Protein binding of nicotinamide adenine dinucleotide and regulation of nicotinamide adenine dinucleotide glycohydrolase activity in homogenates of rabbit skeletal muscle

Abstract

Gel-permeation chromatography and ultrafiltration have been used to study the free and bound forms of NAD in crude extracts prepared from rabbit muscle. Both techniques indicate that over 80% of the endogenous NAD is free. Nicotinamide inhibits the destruction of NAD in muscle homogenates (50% inhibition at 1.6 m m nicotinamide). In the absence of nicotinamide, there is a rapid destruction of free NAD, but a more gradual destruction of bound NAD. The latter result confirms earlier findings that bound NAD is protected from the hydrolytic action of NADase. However, this protection is unlikely to constitute an important mechanism for controlling NADase activity in muscle homogenates because such a small proportion of the endogenous NAD is bound. In the absence of nicotinamide, NAD also disappears rapidly from minced muscle.
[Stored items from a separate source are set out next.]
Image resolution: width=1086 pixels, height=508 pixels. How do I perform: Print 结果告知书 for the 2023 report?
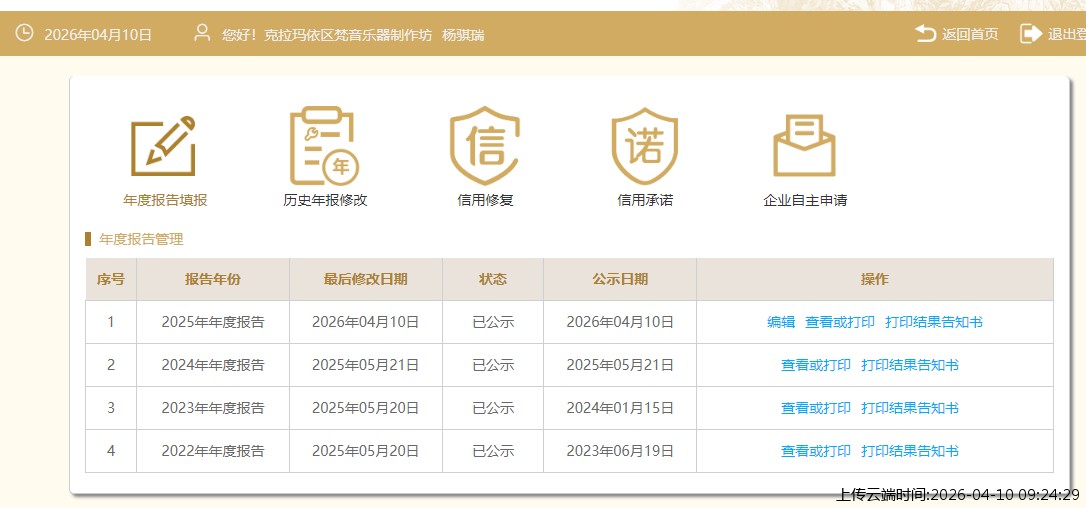point(910,408)
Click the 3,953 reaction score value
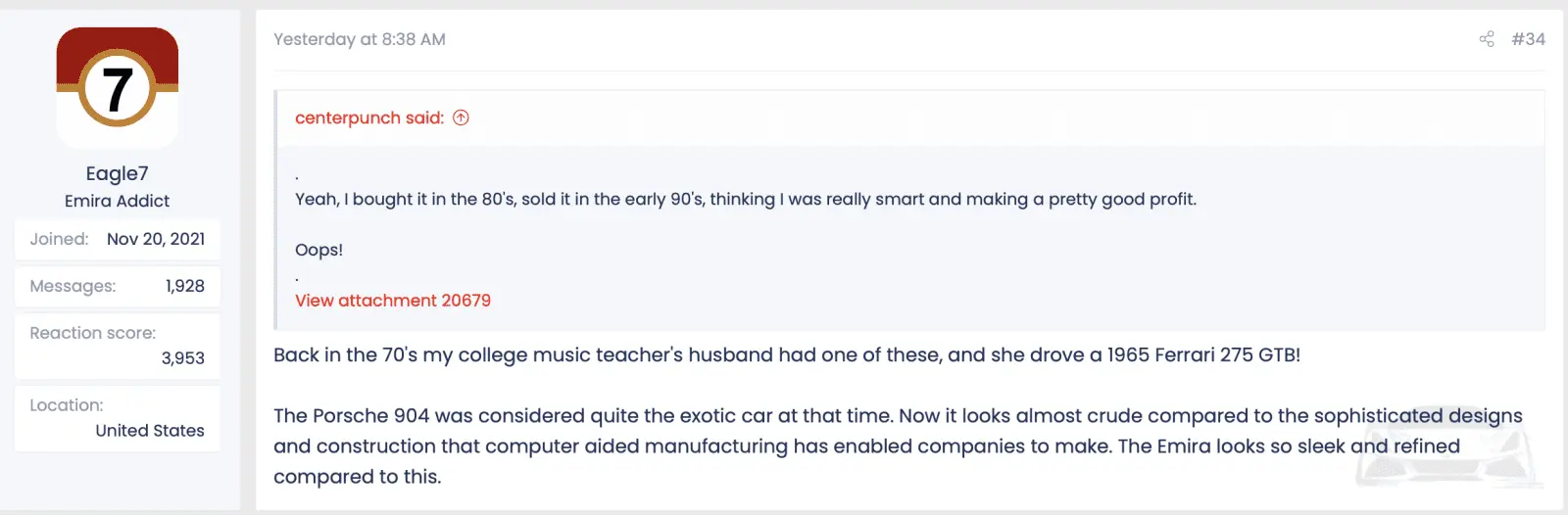 point(183,358)
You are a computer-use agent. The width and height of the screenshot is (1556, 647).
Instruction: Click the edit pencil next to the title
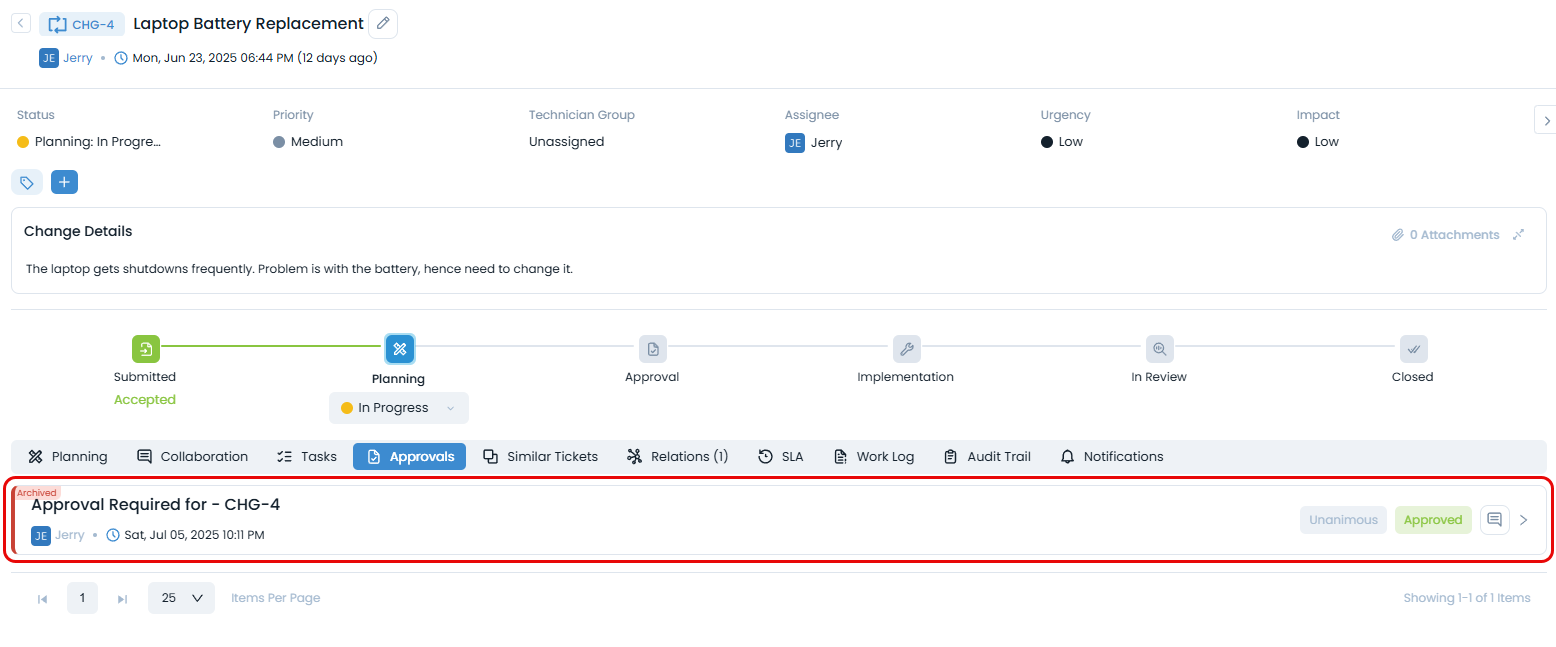383,23
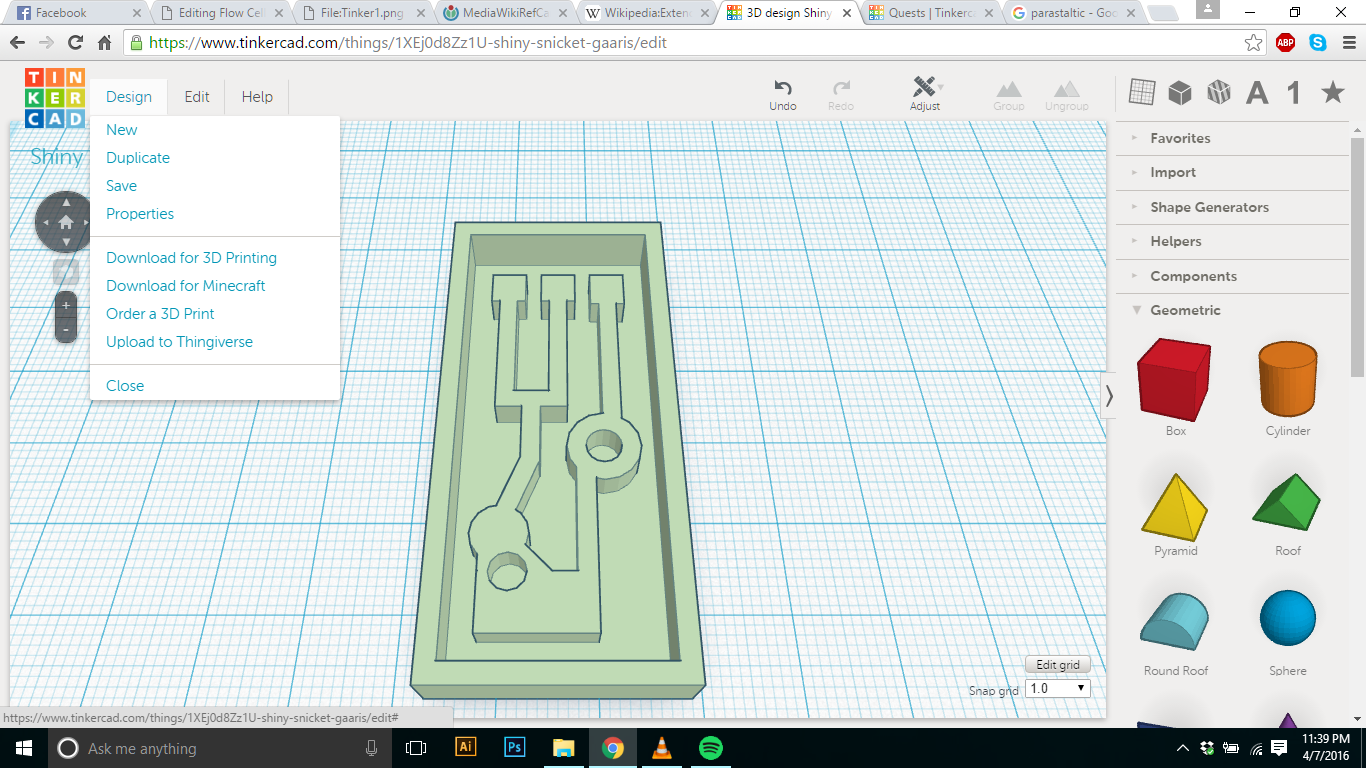This screenshot has height=768, width=1366.
Task: Select Upload to Thingiverse menu item
Action: (x=179, y=342)
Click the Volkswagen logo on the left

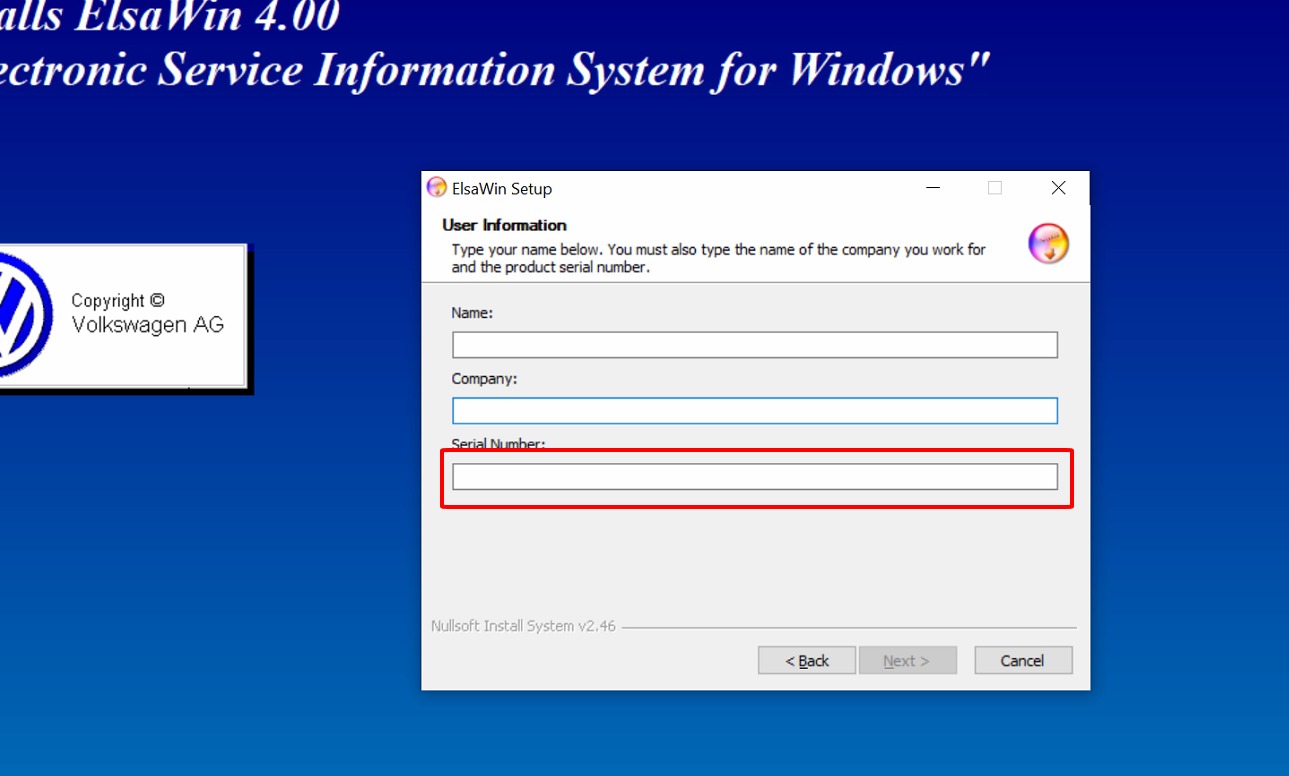[20, 316]
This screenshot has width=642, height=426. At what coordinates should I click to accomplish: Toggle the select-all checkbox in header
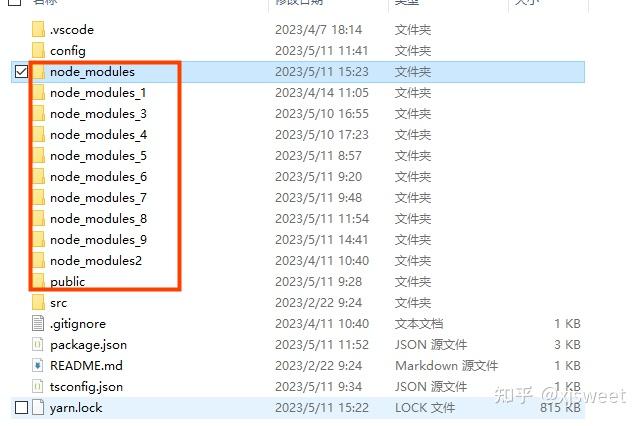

Interestingly, the NAD/NADH ratio remains constant (NAD/NADH = 18.1–18.5) during the disappearance of NAD in minced muscle. Upon homogenization of the mince, the NAD/NADH ratio abruptly decreases, then slowly increases during subsequent incubation. The latter rise in NAD/NADH ratio appears to be independent of absolute changes in NAD concentration brought about by the action of NADase or the addition of exogenous NAD.